Reabsorbed CSF ultimately drains into venous blood. Therefore, venous occlusion experiments provide clues on the relative contribution of particular CSF-venous interfaces to CSF reabsorption. Hydrocephalus (CSF retention) has been associated with impaired extracranial venous obstruction 274. Collectively, such observations point to olfactory/cervical lymphatic drainage, rather than arachnoid villi, as the primary mechanism of normal CSF drainage 245. Moreover, arachnoid villi and granulations may serve as an ancillary CSF drainage route (by opening one-way valves) when ICP rises substantially. This fits earlier observations of hydrostatic pressure gradient-dependent bulk flow across arachnoid villi 252 and the formation of fluid-filled vesicles in arachnoid epithelium under elevated pressure. Pore-like openings were observed in a thin neurothelial layer along the optic nerve extending into the lymphatics 275. Promising investigations of human arachnoidal granulations in vitro (Fig. 11), utilizing chamber and cell culture preparations such as those devised by Grzybowski et al. 276277, should elucidate fluid transport across hydrostatic pressure-sensitive pores.
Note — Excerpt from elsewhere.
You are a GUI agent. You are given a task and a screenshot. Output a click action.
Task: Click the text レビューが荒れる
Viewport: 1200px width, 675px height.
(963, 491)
Answers are needed for key questions: How do arachnoid cell pore-like structures respond biophysically (ultrastructurally) to elevated CSF and/or venous pressure? Also how are the biochemical secretions of the arachnoid membrane altered by intracranial benign hypertension or hydrocephalus? Biophysical and biochemical data for cranial as well as spinal CSF reabsorption await integration.
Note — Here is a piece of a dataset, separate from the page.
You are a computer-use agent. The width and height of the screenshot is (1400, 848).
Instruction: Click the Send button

CSF reabsorption also occurs along spinal nerves. Radionuclides injected into the CSF in a cisternography study of human reabsorption revealed a 20% reduction of radioactivity in the spinal subarachnoid space during one hour of testing 278. This spinal CSF clearance was enhanced in physically active (vs. resting) individuals. When hydrocephalus was induced in adult rats by cisternal kaolin injection, resulting in blocked cranial absorption of CSF, there was compensatory fluid clearance along lumbo-sacral rootlets 279. In another kaolin study producing hydrocephalus/syringomyelia in rats, high-molecular weight ferritin traced the bulk CSF passage from the central canal, across ruptured ependyma and dorsal columns, and then along spinal nerves into extradural lymphatic vessels 280. Such compensatory spinal CSF outflow might be particularly significant in upright humans 280.
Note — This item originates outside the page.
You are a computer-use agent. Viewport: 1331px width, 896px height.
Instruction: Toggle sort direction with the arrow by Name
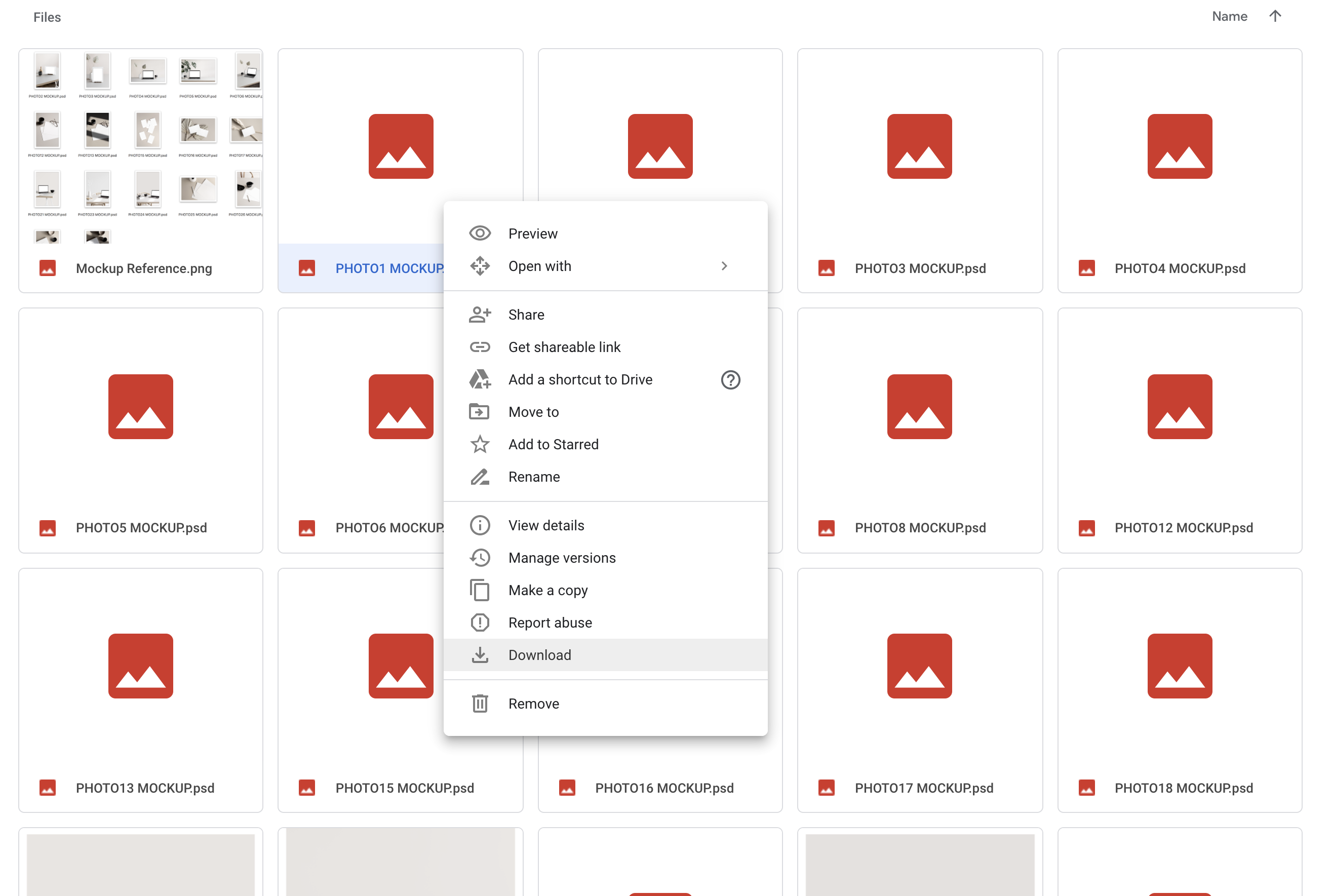pyautogui.click(x=1274, y=16)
Hydrocephalus impacts and is impacted by CSF egress. When increased Ro causes central fluid overloading, there may be alternate non-arachnoidal mechanisms activated by augmented ICP to prevent further build up of CSF and ISF. Water channel AQPs at the blood-CSF 78 and blood-brain interfaces are significant control points to regulate fluid movements. AQPs 1 and 4, respectively, are expressed in CP and brain microvessels. When cranial nerve outlets, arachnoid villi and spinal nerve reabsorptive mechanisms are overwhelmed by extra fluid, compensatory changes in AQP expression may participate in ICP adjustments. Thus, the elevated CSFP attending hydrocephalus (in both kaolin-induced and the H-Tx genetic anomaly), leads to augmented expression of AQP4 281282283. A key question is whether up regulated AQP4 in hydrocephalic brain enhances ISF reabsorption into capillaries. On the other hand, when AQP1 at the BCSFB is down regulated, there is less fluid input to the CNS because CSF formation is reduced and ICP consequently lowered 7778. Altered AQP expression at the barriers implies that water fluxes via channels that contact ISF and CSF can be pharmacologically regulated to remediate brain fluid imbalance secondary to faulty reabsorption.